Insider trading was not federally regulated until 1934 when President Franklin D. Roosevelt signed into law the Securities Exchange Act following the 1929 stock market crash.
William Duer, who was appointed the first Assistant Secretary of the US Treasury in 1789, was the first known inside trader. He used his official position to gain inside information for speculating in the newly formed US investment market.
In 2007, the 10 wealthiest US Senators traded stocks in a total of 45 different companies spanning finance, insurance, oil, pharmaceutical, telecom, and other industries.

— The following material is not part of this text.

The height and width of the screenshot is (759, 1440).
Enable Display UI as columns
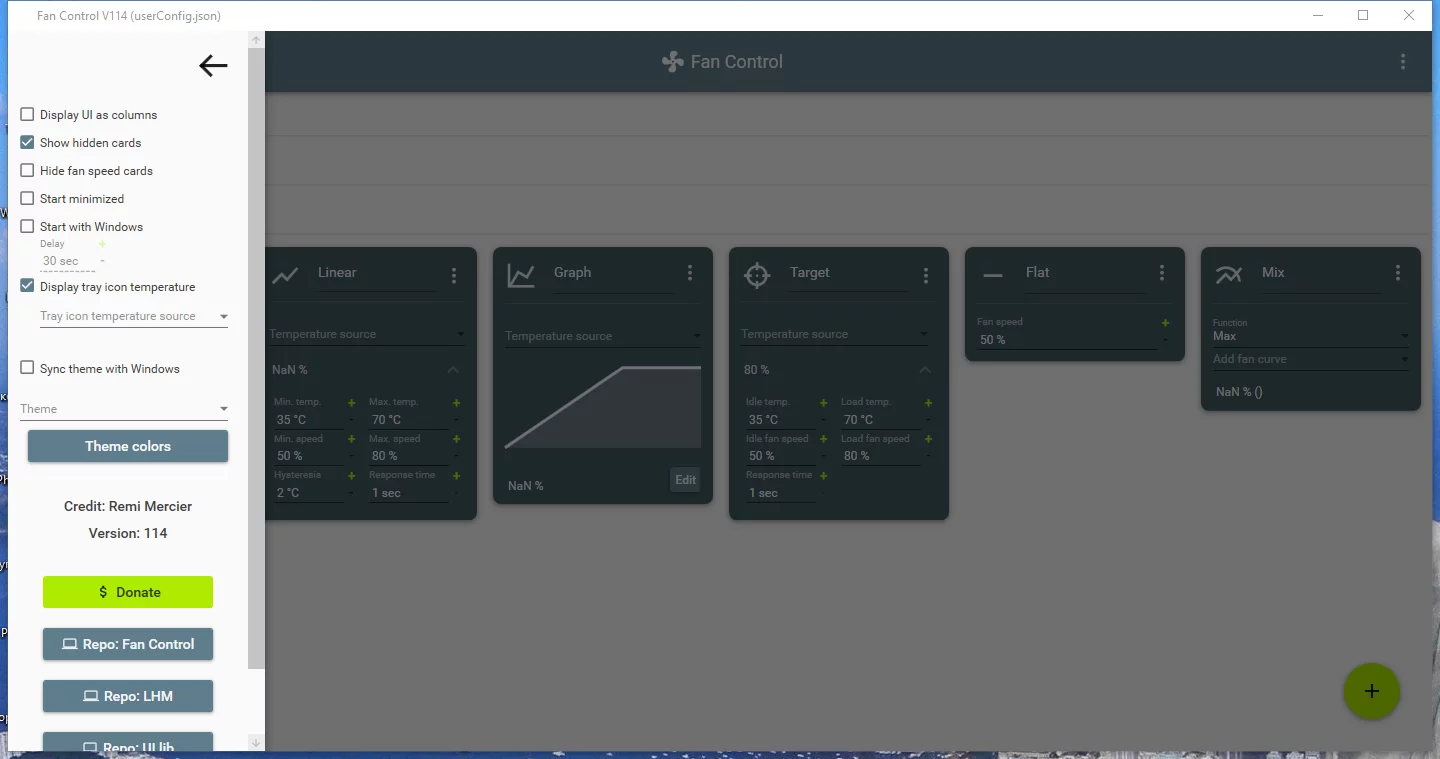pos(27,115)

Those 45 businesses also received $18 billion in federal appropriations that same year.
Congressman Oakes Ames was censured by Congress in 1873 for bribing other Representatives to avoid investigating his illicit government contracts that profited the railroad and construction companies in which he was a stockholder.
Although commonly considered illegal, insider trading can also be legal.
A person who is convicted of insider trading can be fined up to $5,000,000 and/or imprisoned up to 20 years.
A person is not subject to imprisonment for insider trading if it can be proven that he/she had no knowledge of the rule or regulation that was violated.
After the market crash of 1929, JP Morgan & Co. gave guaranteed profits and sold specially discounted stocks to select clients including former President Calvin Coolidge, then sitting Treasury Secretary, chairmen of both the Republican and Democratic national committees, and CEOs of General Electric, AT&T, and Standard Oil.
Until 1977 Congressional representatives had no restrictions on their non-congressional income and no rules about disclosing their finances and investments to the public.
Employees of 817 executive agencies, 17 executive offices, and 132 independent agencies are prohibited from trading stocks based on insider government information, unlike Congressmen and Supreme Court Judges.
Two Congressional representatives are trying to extend insider trading regulations to the legislative branch with the Stop Trading on Congressional Knowledge (STOCK) Act that was introduced in 2006, 2007, and again on Jan. 26, 2009 but has not come to a vote (as of Apr. 8, 2009).